In models of economic interaction, certain state variables function as measures of system performance or strategic success, capturing what the interaction is implicitly or explicitly organized to achieve. Payoff values, surplus measures, and valuation functions serve as scalar summaries of outcomes, indicating how favorable a given allocation, strategy profile, or mechanism result is for participating agents. These variables often act as the criteria by which strategies are compared and selected: higher payoffs or surplus signal better strategic positions, while lower values indicate disadvantage or instability. In many interaction models, dynamics can be interpreted as adjustments that improve these performance measures—such as agents revising strategies to increase expected payoff, markets reallocating goods to raise total surplus, or mechanisms selecting outcomes that satisfy incentive or efficiency objectives. Although not every interactive system is assumed to globally optimize a single metric, models are typically constructed so that equilibrium corresponds to a state where no agent can improve their performance measure through unilateral deviation. In this role, performance-related state variables condense the complex web of strategic responses, information flows, and institutional constraints into scalar indicators of interaction quality, providing an explanatory account of why particular equilibria or outcomes emerge.

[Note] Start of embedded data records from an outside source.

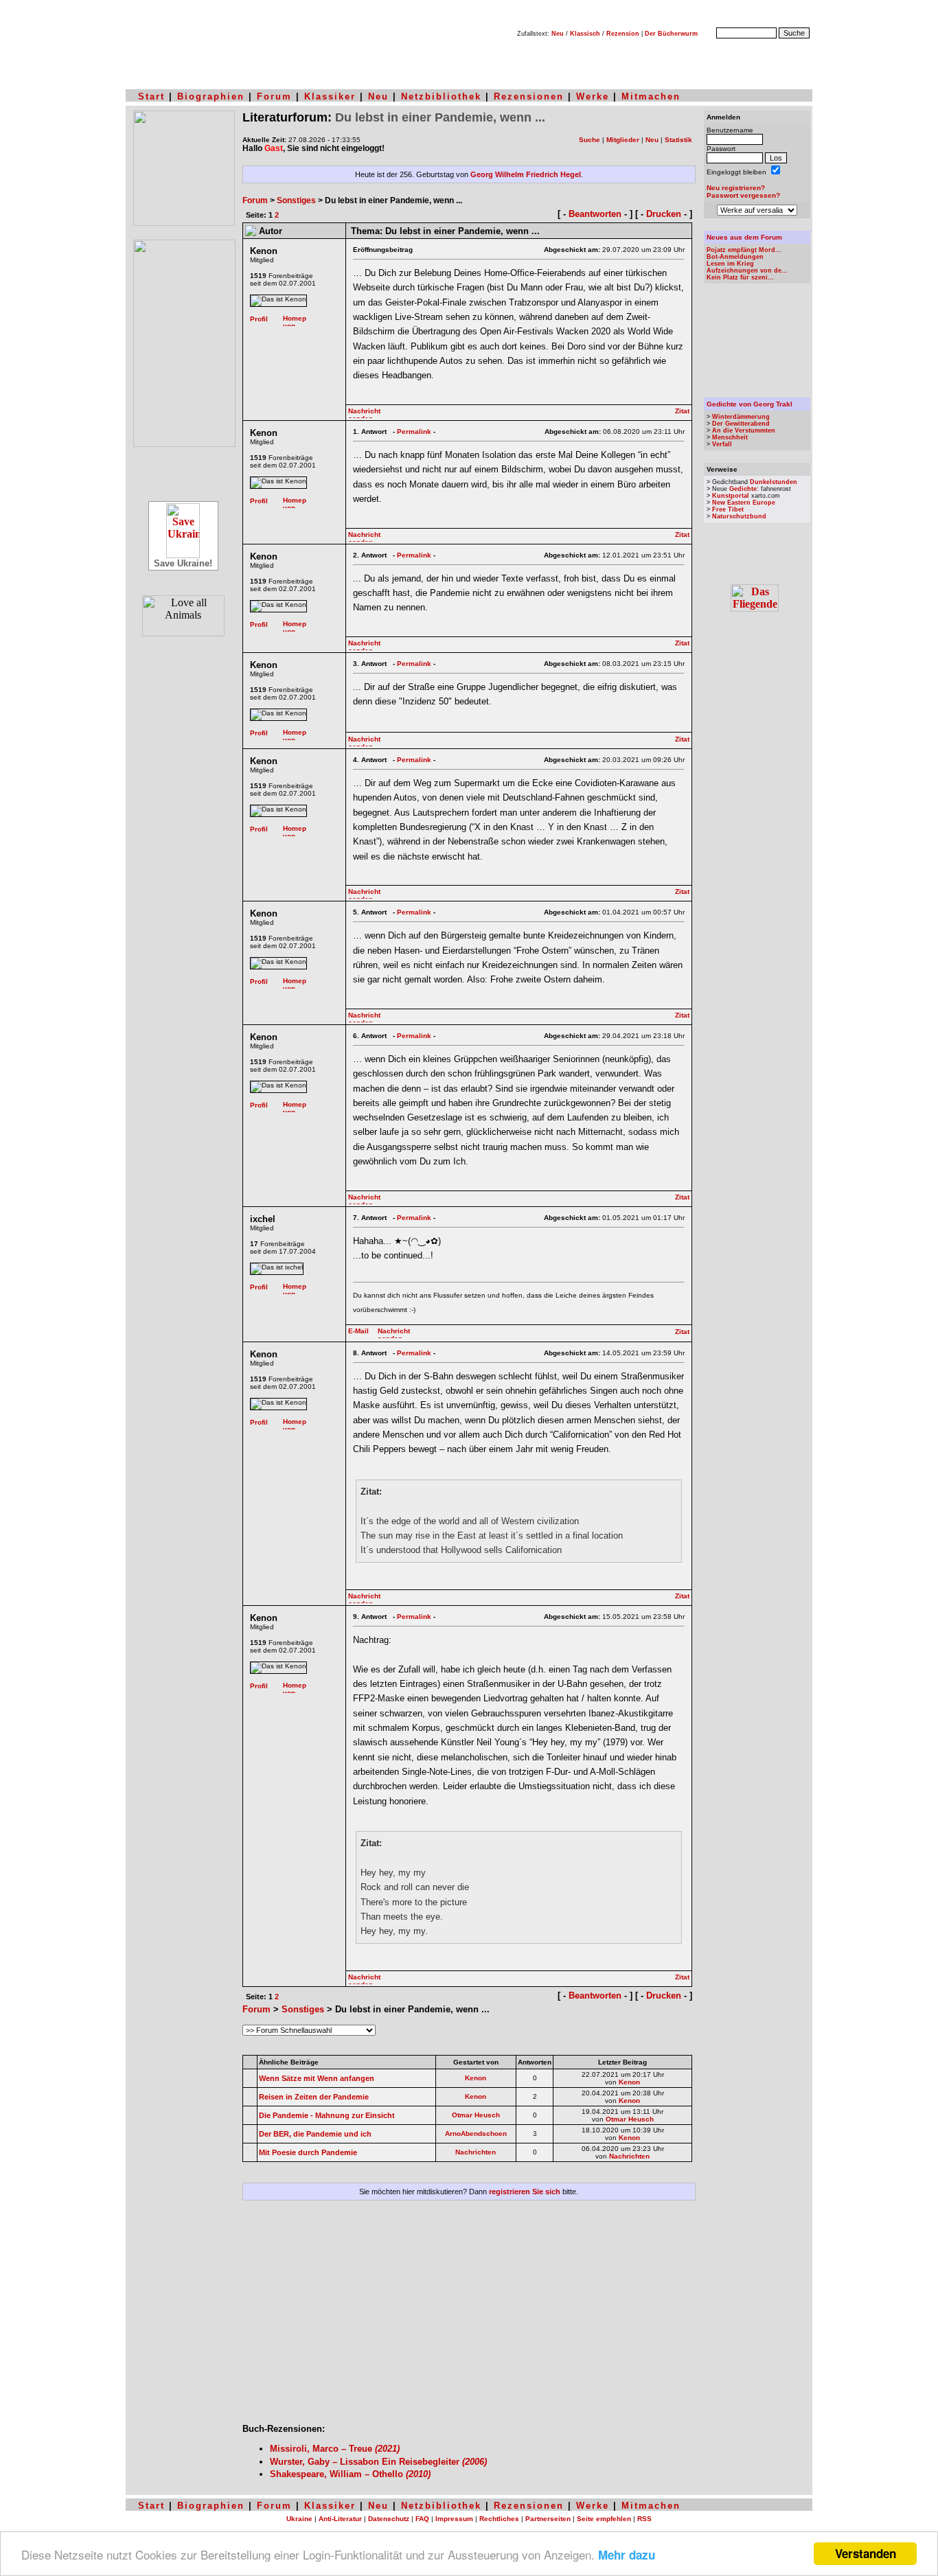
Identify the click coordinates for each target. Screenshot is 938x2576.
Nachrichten (475, 2152)
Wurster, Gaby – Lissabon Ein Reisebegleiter (378, 2462)
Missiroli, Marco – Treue (335, 2448)
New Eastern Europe (743, 502)
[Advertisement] (469, 2317)
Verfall (722, 444)
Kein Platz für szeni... (740, 277)
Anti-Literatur (340, 2518)
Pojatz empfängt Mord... (744, 249)
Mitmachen (650, 96)
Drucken (663, 214)
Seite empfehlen (604, 2518)
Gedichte (743, 488)
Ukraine (299, 2518)
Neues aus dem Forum (744, 237)
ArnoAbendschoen (476, 2133)
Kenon (475, 2078)
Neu (557, 33)
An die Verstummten (743, 430)
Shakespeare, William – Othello (350, 2474)
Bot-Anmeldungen (735, 256)
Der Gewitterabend (741, 423)
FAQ (422, 2518)
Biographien (210, 96)
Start (151, 96)
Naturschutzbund (739, 516)
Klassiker (330, 96)
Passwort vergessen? (743, 195)
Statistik (678, 139)
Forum (274, 96)
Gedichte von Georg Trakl (749, 404)
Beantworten (595, 214)
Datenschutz (388, 2518)
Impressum (454, 2518)
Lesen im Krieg (730, 263)
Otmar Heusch (476, 2115)
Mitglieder (622, 139)
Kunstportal (730, 495)
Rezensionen (529, 96)
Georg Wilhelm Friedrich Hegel (525, 174)
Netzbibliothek (441, 96)
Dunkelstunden (773, 482)
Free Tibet (728, 509)
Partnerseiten (548, 2518)
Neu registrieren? (736, 188)
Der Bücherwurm (671, 33)
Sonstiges (296, 200)
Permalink (414, 431)
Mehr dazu (626, 2554)
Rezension (622, 33)
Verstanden (865, 2553)
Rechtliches (499, 2518)
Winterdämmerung (741, 416)
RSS (644, 2518)
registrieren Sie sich (524, 2191)
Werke (592, 96)
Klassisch (585, 33)
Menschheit (730, 437)
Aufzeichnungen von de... (747, 270)
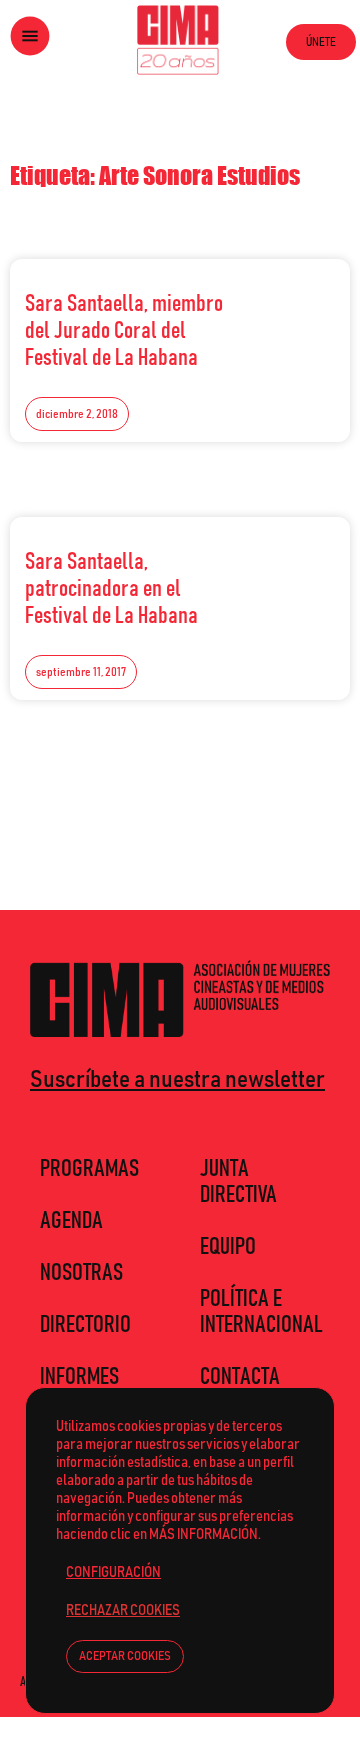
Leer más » (291, 299)
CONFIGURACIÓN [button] (113, 1572)
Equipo (228, 1247)
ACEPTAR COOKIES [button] (125, 1656)
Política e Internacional (261, 1312)
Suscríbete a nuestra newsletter (177, 1080)
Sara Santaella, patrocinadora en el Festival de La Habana (111, 589)
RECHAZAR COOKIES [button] (123, 1610)
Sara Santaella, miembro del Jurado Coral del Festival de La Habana (124, 331)
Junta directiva (238, 1182)
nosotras (81, 1273)
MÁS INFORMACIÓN (203, 1534)
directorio (85, 1325)
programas (89, 1169)
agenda (71, 1221)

Summary — Functional Roles of State Variables

In summary, state variables play tightly coordinated roles in models of economic interaction by: (a) capturing the minimal information required to predict strategic behavior, such as prices, strategy distributions, beliefs, and contractual commitments; (b) serving as the locations where causal mechanisms operate, translating shocks, information changes, or institutional interventions into adjustments in actions and outcomes; (c) enforcing conservation laws and feasibility constraints, including allocation constraints, budget limits, and probability normalization that restrict admissible strategies and outcomes; (d) acting as intensities that drive strategic adjustment and market clearing, such as price differentials, payoff gradients, and incentive pressures; and (e) providing measures of interaction performance, including payoffs, surplus, or efficiency metrics that summarize the quality of outcomes and underpin equilibrium concepts. These functions are deeply interdependent. For instance, prices both constrain feasible trades and act as driving signals that induce arbitrage and reallocation until equilibrium conditions are met, while payoff differences motivate strategic revision until no profitable deviation remains. This parallel structure reflects a consistent modeling strategy in interaction theory: specify key state variables, encode institutional and informational constraints, model responses to imbalances in incentives or beliefs, and characterize equilibrium as a state in which further adjustment ceases. Together, these elements form the core analytical toolkit of markets, game theory, and mechanism design.

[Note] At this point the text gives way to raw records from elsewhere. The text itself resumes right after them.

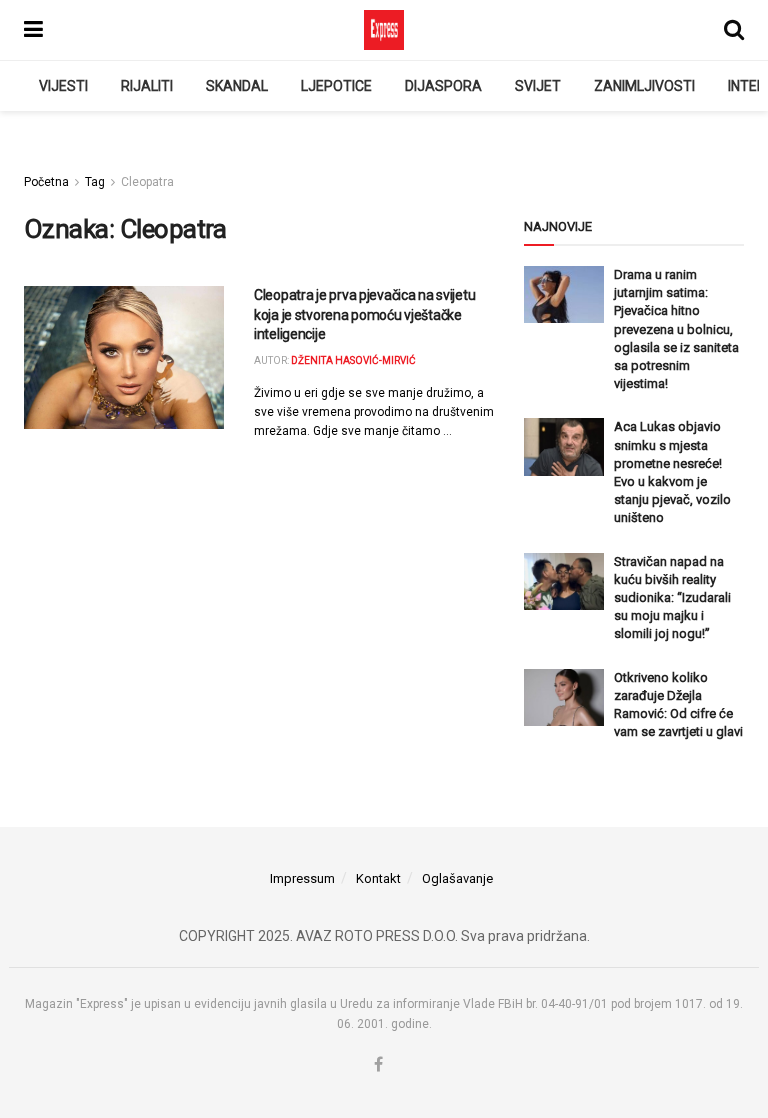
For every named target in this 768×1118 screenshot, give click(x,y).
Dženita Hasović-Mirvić (353, 360)
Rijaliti (147, 86)
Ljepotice (336, 86)
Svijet (538, 86)
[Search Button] (734, 30)
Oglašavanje (457, 878)
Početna (46, 182)
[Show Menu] (33, 30)
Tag (95, 182)
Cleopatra (147, 182)
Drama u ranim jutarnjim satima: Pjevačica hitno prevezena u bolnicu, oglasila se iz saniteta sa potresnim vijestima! (676, 329)
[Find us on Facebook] (378, 1065)
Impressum (302, 878)
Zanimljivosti (644, 86)
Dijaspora (443, 86)
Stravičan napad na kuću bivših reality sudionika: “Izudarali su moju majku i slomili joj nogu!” (672, 598)
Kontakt (378, 878)
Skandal (237, 86)
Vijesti (63, 86)
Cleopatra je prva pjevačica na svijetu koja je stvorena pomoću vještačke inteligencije (364, 314)
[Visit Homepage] (384, 30)
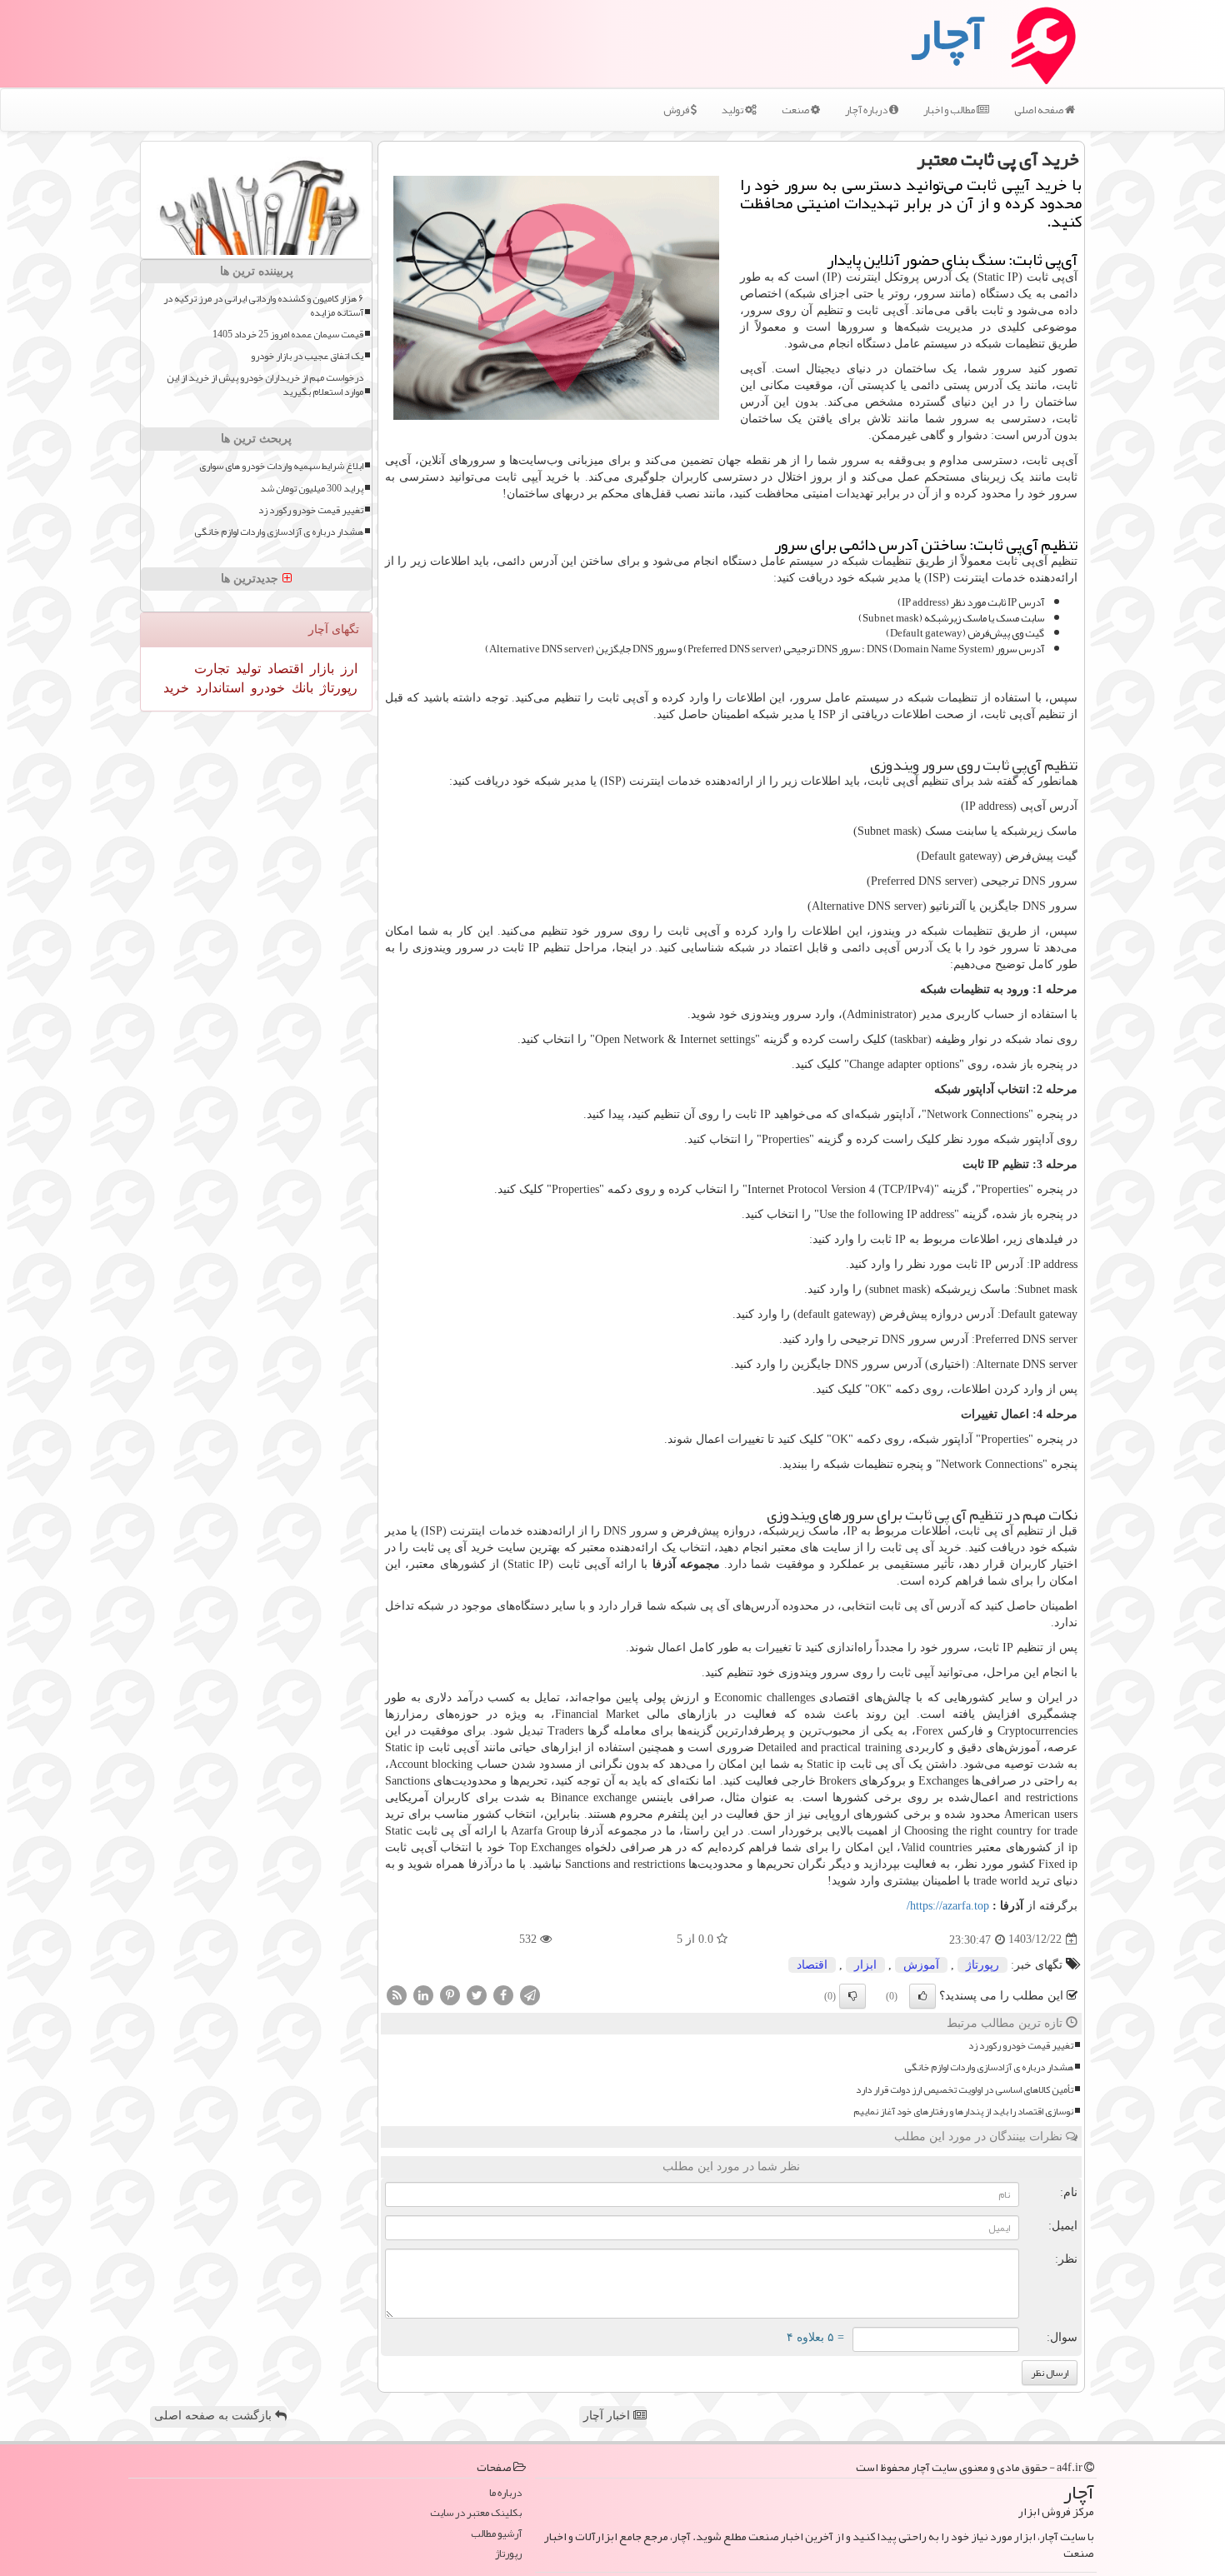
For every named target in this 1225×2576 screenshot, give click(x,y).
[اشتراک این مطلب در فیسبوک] (503, 1994)
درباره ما (505, 2493)
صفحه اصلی (1039, 110)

A further functional aspect is modularity and hierarchy within interaction models. State variables allow complex strategic environments to be decomposed into interacting components—such as pricing, bidding, contracting, and belief updating—each governed by its own dynamics but linked through shared variables like prices or allocations. This modular structure enables modeling components to be reused across contexts: for example, auction submodels can be embedded within broader market mechanisms with minimal reinterpretation. In this way, state variables function as the interfaces between strategic processes, providing a common representational language through which incentives, information, and institutional rules combine to generate coordinated or competitive economic outcomes.